■ Dataset records ■
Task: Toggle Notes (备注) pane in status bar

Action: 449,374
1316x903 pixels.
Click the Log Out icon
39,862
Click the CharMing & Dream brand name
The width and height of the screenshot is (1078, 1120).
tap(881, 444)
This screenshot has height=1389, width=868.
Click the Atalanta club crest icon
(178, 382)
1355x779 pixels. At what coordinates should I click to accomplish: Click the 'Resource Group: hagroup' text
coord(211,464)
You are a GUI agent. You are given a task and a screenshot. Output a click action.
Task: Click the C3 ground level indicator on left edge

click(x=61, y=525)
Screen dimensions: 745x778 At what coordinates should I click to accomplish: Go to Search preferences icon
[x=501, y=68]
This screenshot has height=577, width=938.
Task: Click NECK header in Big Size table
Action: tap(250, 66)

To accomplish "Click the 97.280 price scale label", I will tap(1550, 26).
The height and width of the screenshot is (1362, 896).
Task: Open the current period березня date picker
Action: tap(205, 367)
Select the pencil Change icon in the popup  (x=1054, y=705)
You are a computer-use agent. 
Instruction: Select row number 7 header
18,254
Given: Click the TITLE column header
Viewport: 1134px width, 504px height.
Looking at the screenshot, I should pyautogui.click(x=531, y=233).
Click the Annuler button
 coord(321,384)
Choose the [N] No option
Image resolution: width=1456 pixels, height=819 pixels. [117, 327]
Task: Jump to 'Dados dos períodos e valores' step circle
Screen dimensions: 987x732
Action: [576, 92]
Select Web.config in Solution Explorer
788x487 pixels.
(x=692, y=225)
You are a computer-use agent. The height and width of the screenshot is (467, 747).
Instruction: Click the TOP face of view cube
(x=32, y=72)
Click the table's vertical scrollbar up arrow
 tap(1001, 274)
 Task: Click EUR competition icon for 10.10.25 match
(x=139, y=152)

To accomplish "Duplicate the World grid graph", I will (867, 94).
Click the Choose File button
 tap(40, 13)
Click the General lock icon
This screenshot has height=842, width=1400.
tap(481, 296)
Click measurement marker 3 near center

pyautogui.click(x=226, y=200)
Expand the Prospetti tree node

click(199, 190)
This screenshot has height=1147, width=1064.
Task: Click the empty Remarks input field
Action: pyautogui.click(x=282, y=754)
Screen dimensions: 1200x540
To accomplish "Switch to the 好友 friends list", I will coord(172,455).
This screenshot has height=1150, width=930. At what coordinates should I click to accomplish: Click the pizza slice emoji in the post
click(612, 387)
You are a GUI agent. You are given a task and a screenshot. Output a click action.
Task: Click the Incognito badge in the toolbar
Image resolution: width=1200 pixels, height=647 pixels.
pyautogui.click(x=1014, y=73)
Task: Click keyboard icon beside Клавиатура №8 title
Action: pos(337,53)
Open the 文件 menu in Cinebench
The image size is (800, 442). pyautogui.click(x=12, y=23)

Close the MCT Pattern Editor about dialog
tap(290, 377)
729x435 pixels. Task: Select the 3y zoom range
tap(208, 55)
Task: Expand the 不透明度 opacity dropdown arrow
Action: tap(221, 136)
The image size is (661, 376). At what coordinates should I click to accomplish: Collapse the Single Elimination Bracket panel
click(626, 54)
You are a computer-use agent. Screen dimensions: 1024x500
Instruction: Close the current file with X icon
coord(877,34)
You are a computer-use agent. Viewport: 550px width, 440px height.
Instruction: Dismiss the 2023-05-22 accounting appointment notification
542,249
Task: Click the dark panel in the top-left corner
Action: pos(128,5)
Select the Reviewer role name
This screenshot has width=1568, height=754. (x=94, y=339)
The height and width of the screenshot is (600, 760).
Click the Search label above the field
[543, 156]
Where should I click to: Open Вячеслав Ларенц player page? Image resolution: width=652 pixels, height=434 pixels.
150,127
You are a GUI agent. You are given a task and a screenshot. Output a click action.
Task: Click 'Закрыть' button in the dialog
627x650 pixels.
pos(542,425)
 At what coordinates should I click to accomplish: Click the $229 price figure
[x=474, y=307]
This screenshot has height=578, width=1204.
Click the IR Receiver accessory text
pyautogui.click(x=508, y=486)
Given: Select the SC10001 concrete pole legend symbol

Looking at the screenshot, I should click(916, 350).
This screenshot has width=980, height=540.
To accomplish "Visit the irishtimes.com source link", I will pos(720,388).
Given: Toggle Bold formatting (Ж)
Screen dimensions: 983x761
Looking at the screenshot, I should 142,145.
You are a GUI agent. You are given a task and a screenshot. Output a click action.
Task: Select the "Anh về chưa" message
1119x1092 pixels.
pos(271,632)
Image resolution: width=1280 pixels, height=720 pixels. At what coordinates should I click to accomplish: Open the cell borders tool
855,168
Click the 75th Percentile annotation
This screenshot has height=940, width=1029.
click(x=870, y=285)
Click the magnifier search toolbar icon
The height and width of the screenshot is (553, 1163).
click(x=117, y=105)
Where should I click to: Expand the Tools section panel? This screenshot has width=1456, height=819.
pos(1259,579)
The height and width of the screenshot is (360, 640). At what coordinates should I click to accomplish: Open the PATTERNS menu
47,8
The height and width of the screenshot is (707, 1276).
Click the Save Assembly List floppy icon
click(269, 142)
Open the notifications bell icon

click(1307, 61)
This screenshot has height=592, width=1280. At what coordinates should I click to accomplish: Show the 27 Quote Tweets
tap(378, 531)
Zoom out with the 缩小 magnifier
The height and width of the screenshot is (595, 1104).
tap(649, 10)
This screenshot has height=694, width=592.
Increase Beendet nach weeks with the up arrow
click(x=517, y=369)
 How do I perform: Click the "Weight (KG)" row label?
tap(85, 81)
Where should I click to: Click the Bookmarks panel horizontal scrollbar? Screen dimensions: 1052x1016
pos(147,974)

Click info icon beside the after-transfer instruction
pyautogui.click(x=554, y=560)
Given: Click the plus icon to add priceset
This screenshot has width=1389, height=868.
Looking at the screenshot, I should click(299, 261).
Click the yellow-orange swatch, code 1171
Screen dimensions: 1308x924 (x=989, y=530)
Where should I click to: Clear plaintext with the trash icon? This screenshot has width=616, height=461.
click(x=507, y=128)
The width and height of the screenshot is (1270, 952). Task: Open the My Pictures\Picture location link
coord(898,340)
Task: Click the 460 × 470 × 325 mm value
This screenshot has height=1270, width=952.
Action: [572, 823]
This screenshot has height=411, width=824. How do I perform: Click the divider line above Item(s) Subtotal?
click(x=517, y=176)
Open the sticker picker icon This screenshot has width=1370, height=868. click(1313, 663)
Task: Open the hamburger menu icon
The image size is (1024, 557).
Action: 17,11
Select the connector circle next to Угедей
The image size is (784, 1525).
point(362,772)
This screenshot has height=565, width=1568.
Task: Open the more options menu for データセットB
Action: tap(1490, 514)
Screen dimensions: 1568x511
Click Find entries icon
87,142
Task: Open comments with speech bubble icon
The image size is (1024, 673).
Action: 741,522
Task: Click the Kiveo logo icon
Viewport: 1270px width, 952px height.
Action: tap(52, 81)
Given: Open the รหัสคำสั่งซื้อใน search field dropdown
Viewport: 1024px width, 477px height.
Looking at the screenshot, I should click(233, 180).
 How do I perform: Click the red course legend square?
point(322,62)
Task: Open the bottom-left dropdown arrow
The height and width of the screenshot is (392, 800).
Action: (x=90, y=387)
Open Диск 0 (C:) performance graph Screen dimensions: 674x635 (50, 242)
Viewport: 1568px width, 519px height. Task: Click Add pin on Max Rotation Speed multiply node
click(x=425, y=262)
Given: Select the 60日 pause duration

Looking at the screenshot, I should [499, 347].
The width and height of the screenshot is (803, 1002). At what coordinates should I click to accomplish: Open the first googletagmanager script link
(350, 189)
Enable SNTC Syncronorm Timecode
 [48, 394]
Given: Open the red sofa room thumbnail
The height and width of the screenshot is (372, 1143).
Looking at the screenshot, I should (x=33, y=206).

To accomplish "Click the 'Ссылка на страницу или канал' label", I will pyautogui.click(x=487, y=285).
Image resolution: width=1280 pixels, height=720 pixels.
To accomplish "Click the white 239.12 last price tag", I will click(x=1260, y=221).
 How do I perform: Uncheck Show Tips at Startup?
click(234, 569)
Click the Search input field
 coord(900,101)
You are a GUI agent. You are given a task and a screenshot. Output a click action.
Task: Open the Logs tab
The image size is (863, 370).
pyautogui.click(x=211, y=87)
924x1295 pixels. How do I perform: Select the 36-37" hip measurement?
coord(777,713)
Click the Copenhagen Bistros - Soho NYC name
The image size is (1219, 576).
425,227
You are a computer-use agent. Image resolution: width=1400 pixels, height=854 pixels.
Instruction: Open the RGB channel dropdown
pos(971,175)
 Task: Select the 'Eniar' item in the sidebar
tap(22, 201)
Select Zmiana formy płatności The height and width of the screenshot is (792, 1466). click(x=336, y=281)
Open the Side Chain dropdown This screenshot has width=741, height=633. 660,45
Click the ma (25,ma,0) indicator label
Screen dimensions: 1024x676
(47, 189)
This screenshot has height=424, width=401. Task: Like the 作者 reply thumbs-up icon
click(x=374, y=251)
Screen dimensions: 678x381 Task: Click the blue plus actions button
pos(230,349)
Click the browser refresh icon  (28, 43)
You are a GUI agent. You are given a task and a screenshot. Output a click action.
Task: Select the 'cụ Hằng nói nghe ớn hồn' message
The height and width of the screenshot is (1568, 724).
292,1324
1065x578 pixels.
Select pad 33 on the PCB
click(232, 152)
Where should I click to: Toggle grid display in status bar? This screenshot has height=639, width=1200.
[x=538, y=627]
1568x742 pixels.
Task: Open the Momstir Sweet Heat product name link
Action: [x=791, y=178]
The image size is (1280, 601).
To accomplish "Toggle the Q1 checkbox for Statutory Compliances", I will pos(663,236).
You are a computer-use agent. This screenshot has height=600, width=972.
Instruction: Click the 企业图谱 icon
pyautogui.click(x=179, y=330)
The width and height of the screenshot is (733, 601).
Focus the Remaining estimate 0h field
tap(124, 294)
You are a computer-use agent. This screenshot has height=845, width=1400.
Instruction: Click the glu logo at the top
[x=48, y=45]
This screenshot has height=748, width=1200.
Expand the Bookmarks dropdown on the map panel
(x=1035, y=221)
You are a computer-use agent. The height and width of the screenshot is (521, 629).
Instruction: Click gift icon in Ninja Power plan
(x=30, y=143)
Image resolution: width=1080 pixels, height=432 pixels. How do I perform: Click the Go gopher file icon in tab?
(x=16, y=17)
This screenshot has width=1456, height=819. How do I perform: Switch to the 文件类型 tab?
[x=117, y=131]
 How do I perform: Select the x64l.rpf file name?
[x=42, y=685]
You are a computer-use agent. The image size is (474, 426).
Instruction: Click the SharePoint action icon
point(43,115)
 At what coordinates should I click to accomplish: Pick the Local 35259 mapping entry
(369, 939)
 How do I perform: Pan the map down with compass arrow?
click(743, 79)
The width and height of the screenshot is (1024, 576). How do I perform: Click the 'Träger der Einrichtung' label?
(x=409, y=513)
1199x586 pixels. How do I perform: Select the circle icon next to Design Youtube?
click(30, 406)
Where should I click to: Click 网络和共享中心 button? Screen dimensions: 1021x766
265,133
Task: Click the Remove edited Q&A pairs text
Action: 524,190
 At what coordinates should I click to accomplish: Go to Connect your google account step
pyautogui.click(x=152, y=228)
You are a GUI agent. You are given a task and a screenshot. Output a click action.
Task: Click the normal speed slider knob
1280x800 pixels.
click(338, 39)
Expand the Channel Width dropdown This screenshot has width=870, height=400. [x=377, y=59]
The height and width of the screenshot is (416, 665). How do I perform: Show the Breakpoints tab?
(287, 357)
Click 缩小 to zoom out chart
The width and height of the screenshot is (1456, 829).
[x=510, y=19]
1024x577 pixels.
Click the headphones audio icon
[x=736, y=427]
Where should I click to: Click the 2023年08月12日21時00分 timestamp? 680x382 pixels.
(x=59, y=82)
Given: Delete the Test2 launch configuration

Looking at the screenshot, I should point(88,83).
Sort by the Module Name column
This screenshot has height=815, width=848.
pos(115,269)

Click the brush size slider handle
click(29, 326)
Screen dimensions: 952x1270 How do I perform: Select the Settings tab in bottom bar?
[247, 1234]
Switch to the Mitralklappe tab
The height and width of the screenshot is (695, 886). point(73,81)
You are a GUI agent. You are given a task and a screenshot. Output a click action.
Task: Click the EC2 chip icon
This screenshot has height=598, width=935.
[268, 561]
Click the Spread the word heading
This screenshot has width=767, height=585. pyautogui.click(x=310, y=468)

■ Task brief ■
Since only part of the listing is wanted, copy exactly the lines from the one holding "This screenshot has width=980, height=540." to the one holding "Click the 75th Percentile annotation", both included.

■ Result below ■
This screenshot has width=980, height=540.
To accomplish "Visit the irishtimes.com source link", I will pos(720,388).
Given: Toggle Bold formatting (Ж)
Screen dimensions: 983x761
Looking at the screenshot, I should 142,145.
You are a GUI agent. You are given a task and a screenshot. Output a click action.
Task: Select the "Anh về chưa" message
1119x1092 pixels.
pos(271,632)
Image resolution: width=1280 pixels, height=720 pixels. At what coordinates should I click to accomplish: Open the cell borders tool
855,168
Click the 75th Percentile annotation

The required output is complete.